To celebrate Indie Beer Day, then, I guess I’m inviting both the IBA and its members to do something to make “independence” a more meaningful commitment. Until then, I’ll pretty much ignore it and keep looking for good beer made by good people.


  1. A promotional initiative by the Independent Brewers Association, a local industry group — not one of those more naturally-occurring beer days like Stout Float Night, or Brown Ale Day, for which I have a lot more time and love.
  2. I’m still fascinated and infuriated by companies / brands that lie (or prevaricate, or fudge, or intentionally leave things murky) about these things, but that’s because I find bullshitting inherently objectionable, and I know other people would like to use it for their purchasing decisions.
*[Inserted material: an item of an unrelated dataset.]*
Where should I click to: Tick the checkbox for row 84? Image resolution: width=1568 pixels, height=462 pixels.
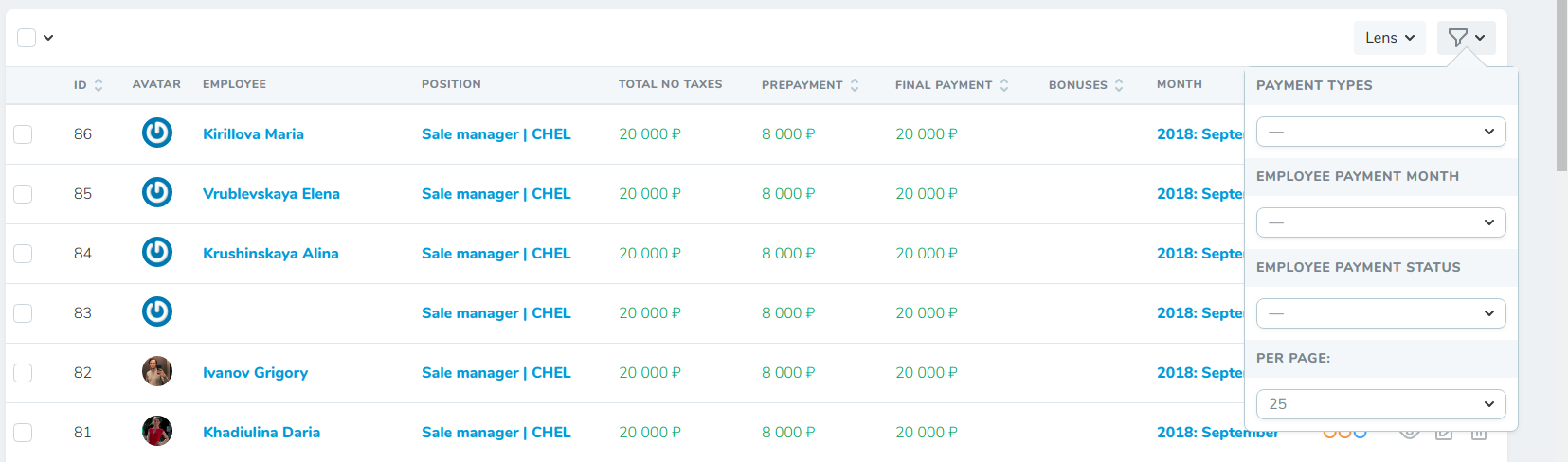pyautogui.click(x=24, y=254)
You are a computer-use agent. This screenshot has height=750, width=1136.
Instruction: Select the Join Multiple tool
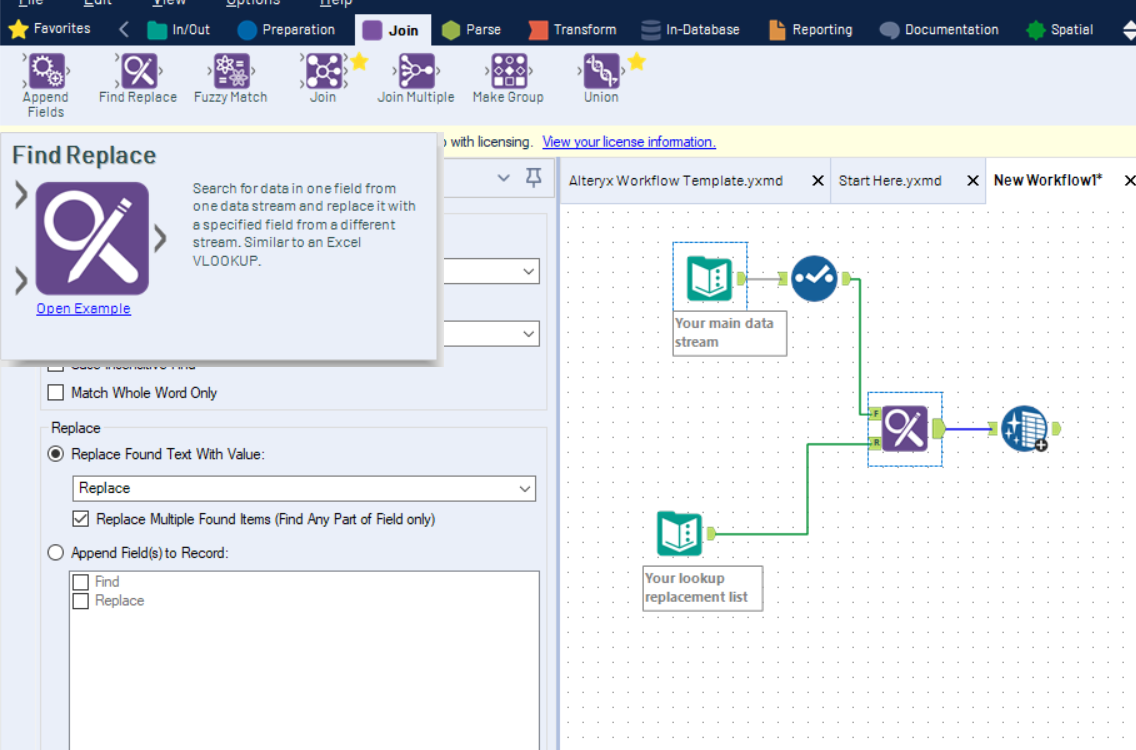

Incidentally, I have no idea if that so-called “Indie” beer in the photo is or isn’t. It’s brewed in Vietnam (but I don’t know by who) for an Australian company that started as a grocer and evolved into a wholesaler / distributor of food, booze and tobacco. (The lager itself was enjoyably boring, as expected. Perfectly lovely with the cheeseburger I made for lunch.)
  3. This year’s survey is currently live. Obviously I just answered that “independent” meant “independent”, and nothing else. Meanwhile, 22% of people disagreed with that, last year? I’m not sure what to make of that. Best case scenario is that it reflects a healthy skepticism and awareness that companies lie about these things… 2019’s full results are here, and note that the IBA formulated the “meanings of independence” question.
  4. The IBA itself was once the “Craft Beer Industry Association” before it reinvented itself a few years ago, which necessitated some high-profile changes in membership, so they just can’t mean the same thing.
  5. Coopers is around 5% of the entire Australian market; Sierra Nevada makes half as much beer as the whole of New Zealand combined — which made it such a handy example when explaining to people why we stopped saying “micro” brewery.
  6. In the UK right now, a group of medium-sized breweries have been lobbying for a change in the way tax is calculated that would benefit themselves by penalising smaller operations, which is a fairly egregious act of kicking away the ladder you used to climb up just to spite anyone who’d follow. (There’s another good summary here, and its author hit the nail absolutely square on the head when he noted last night that “supporting independent business is not the right move… supporting ETHICAL business is the only way.”
  7. Rule 7.4 of their constitution provides for the expulsion of members that breach their policies or act in a manner “prejudicial to the interests of” the IBA, which would certainly empower this kind of thing, if the leadership felt so inclined. But there’s nothing obvious in IBA materials like a “Code Of Conduct” or set of standards. (It’s possible there’s something visible only to members, but that would sort of undermine the point, wouldn’t it?)
  8. I’ve always regretted not keeping a file of clippings of various proclamations, denials and declarations, just in case. I think my favourite example — for its sheer baldfaced hypocrisy and the lack of self-awareness from its founder — was Lagunitas selling to Heineken in 2015, so I’m at least half a decade past this ever being “shocking” again.
  9. Thanks to Paul Johns and my old law school buddy Emmett Geoghegan for sanity-checking some ideas for me, here.

2 thoughts on “Independence isn’t…”

  1. Seconding Steve’s point above.

    Footnote 8 is the exact example that springs to mind when I think about buyout hypocrisy as well.

    Quite intrigued to know what your two Kiwi boycotts are – Moa and ??